■ What you need to do:
Count every line in the data that contains the word "agent", then report that number alone.

(Source data)
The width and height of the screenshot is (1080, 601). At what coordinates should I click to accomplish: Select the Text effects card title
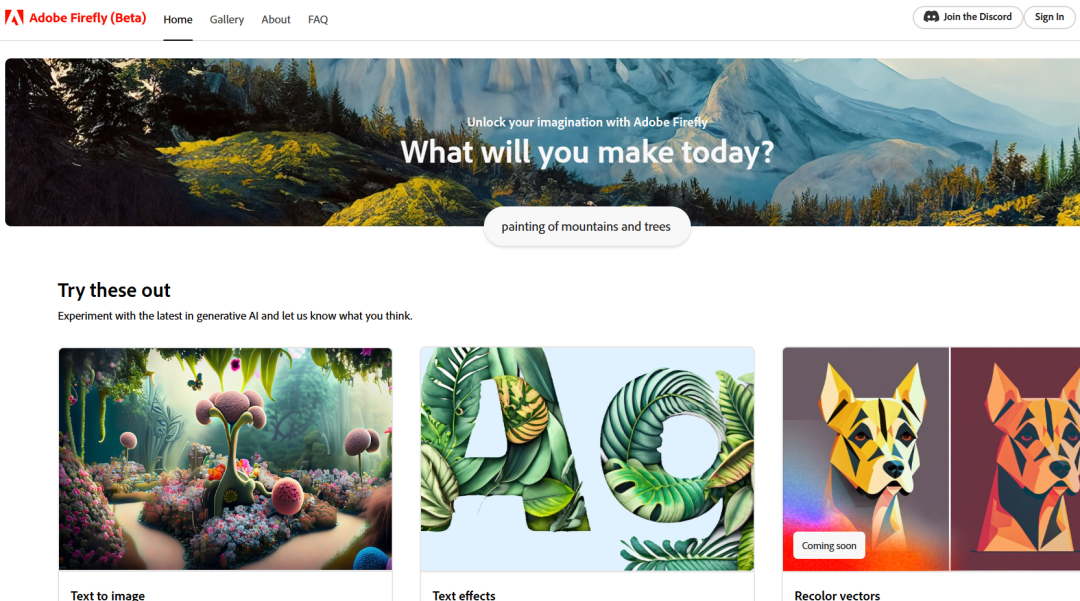464,595
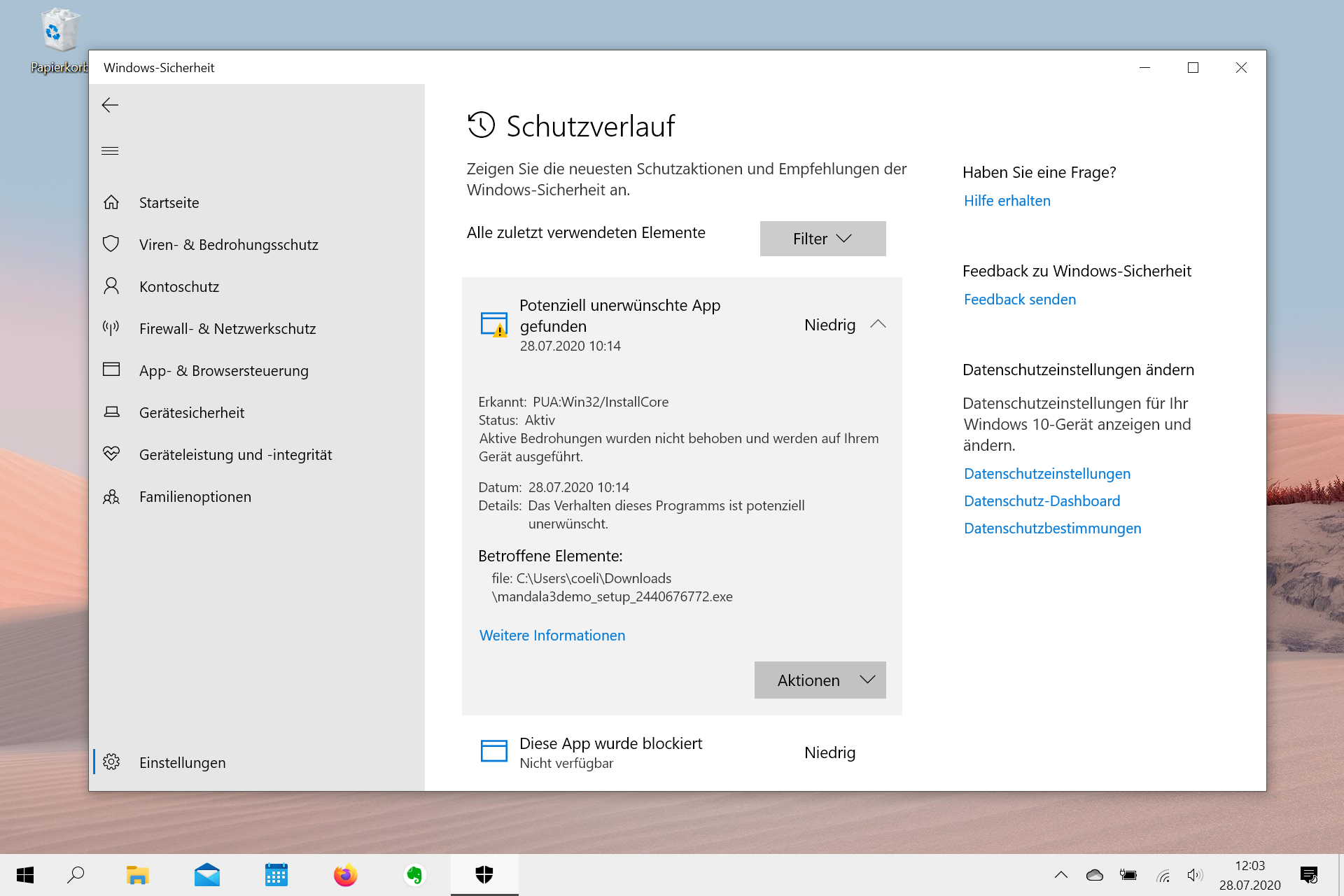Viewport: 1344px width, 896px height.
Task: Click the Datenschutzeinstellungen link
Action: click(x=1046, y=473)
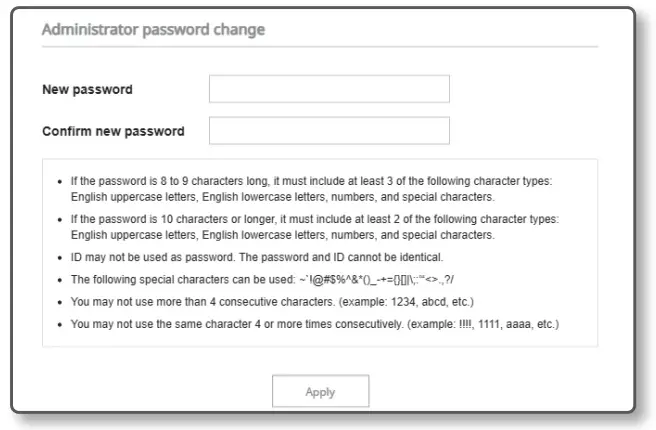
Task: Click the divider line under the heading
Action: tap(320, 46)
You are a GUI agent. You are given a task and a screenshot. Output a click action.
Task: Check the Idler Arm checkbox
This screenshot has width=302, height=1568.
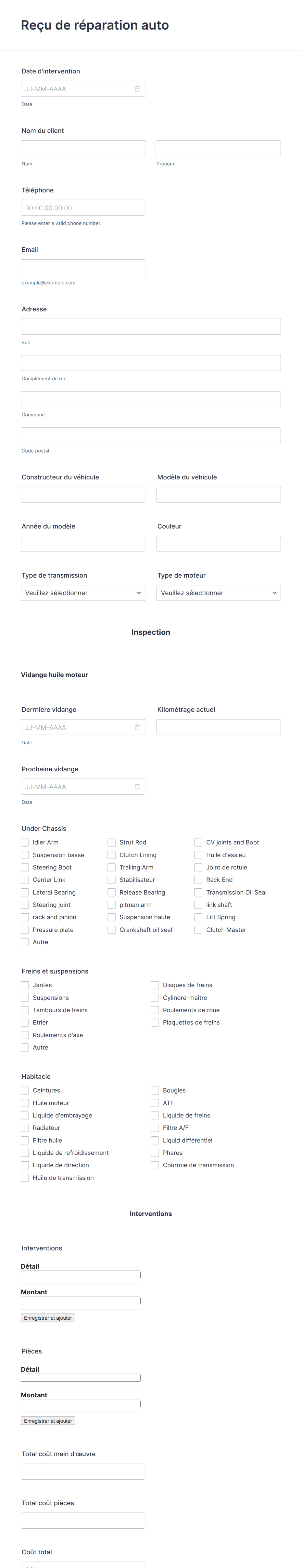pyautogui.click(x=25, y=843)
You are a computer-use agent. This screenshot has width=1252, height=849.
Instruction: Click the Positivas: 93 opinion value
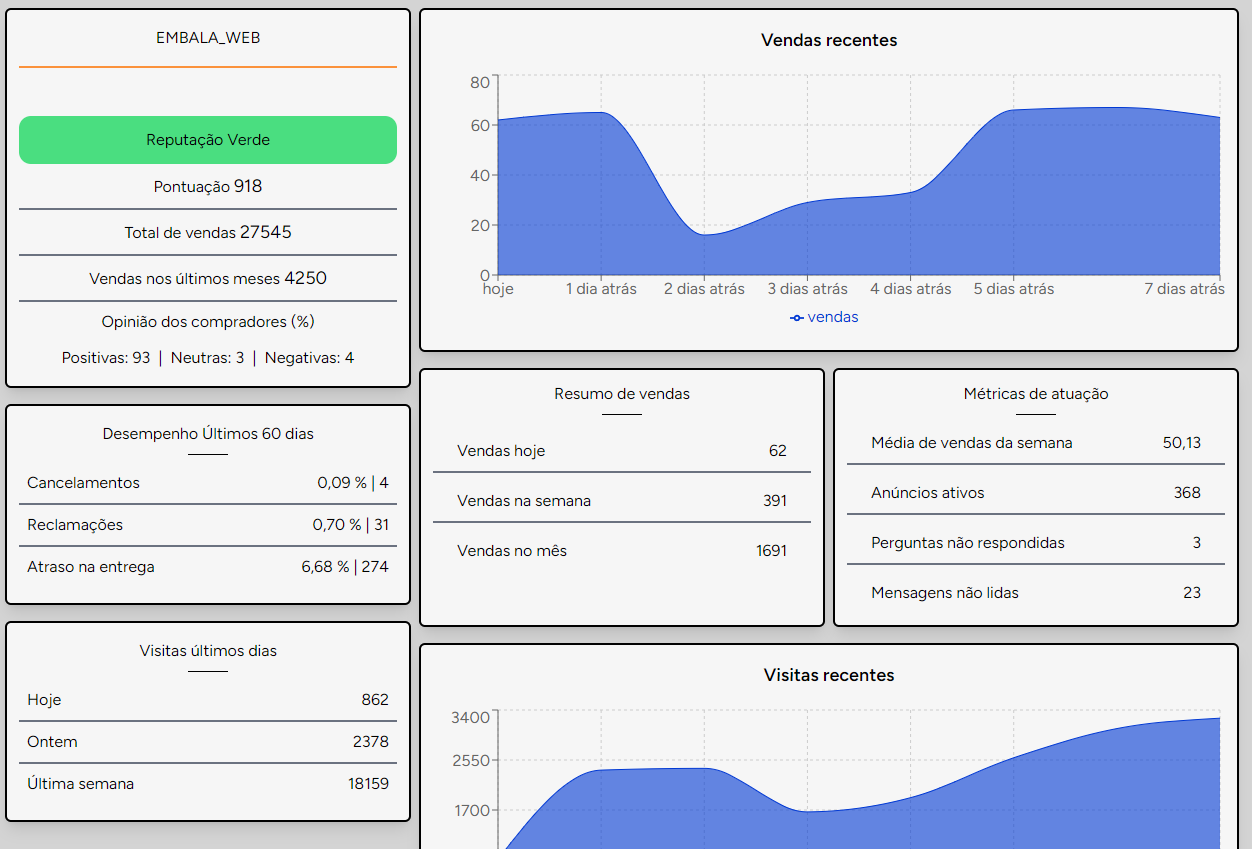(x=106, y=358)
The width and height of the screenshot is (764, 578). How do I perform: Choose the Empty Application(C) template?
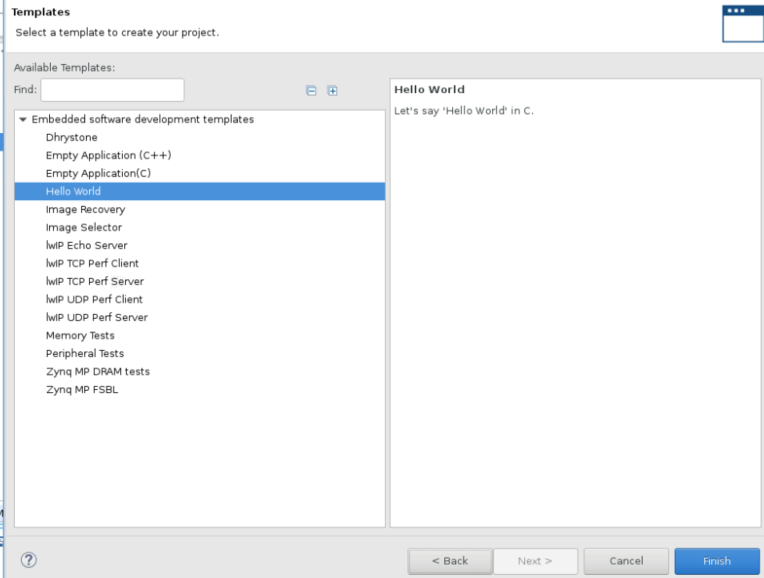click(97, 173)
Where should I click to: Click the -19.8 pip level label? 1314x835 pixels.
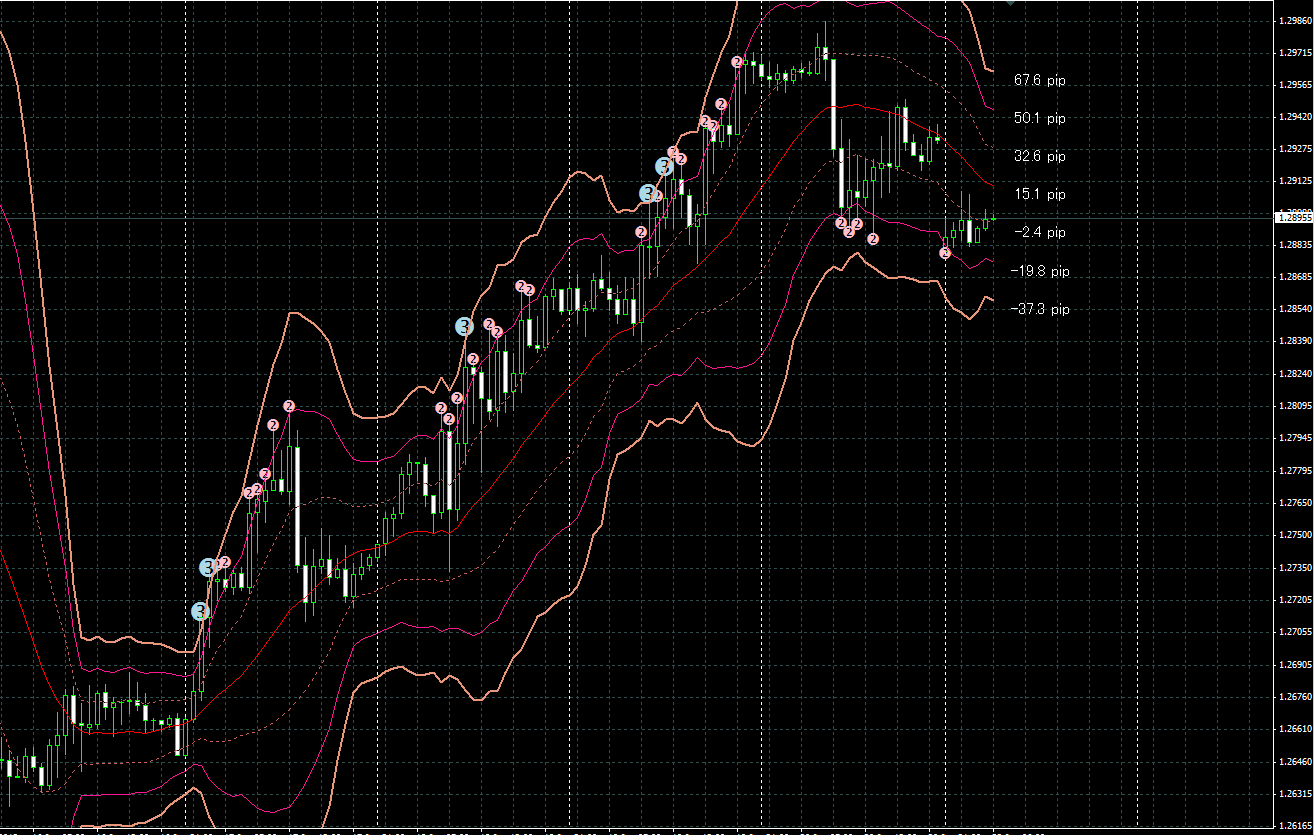pyautogui.click(x=1039, y=271)
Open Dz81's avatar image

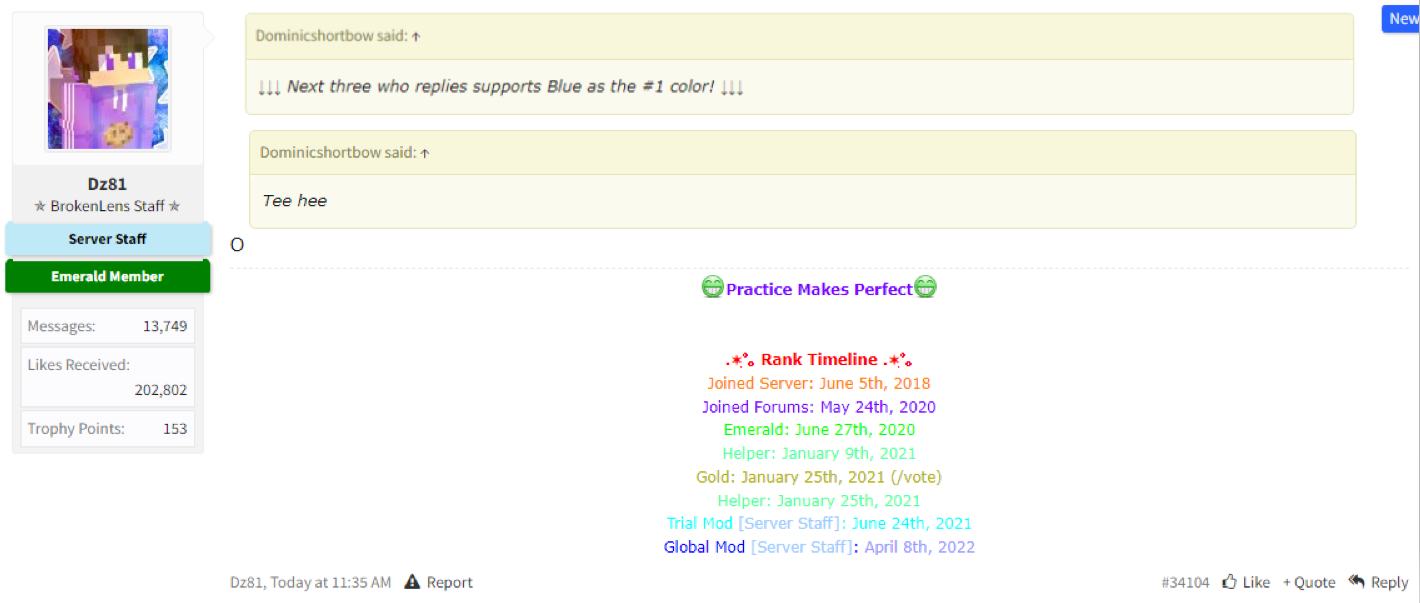(x=108, y=88)
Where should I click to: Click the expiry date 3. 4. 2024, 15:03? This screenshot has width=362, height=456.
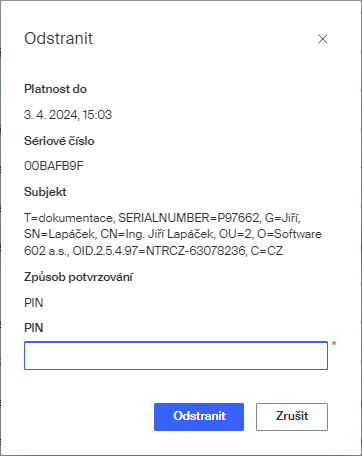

■ Result of the exercise:
2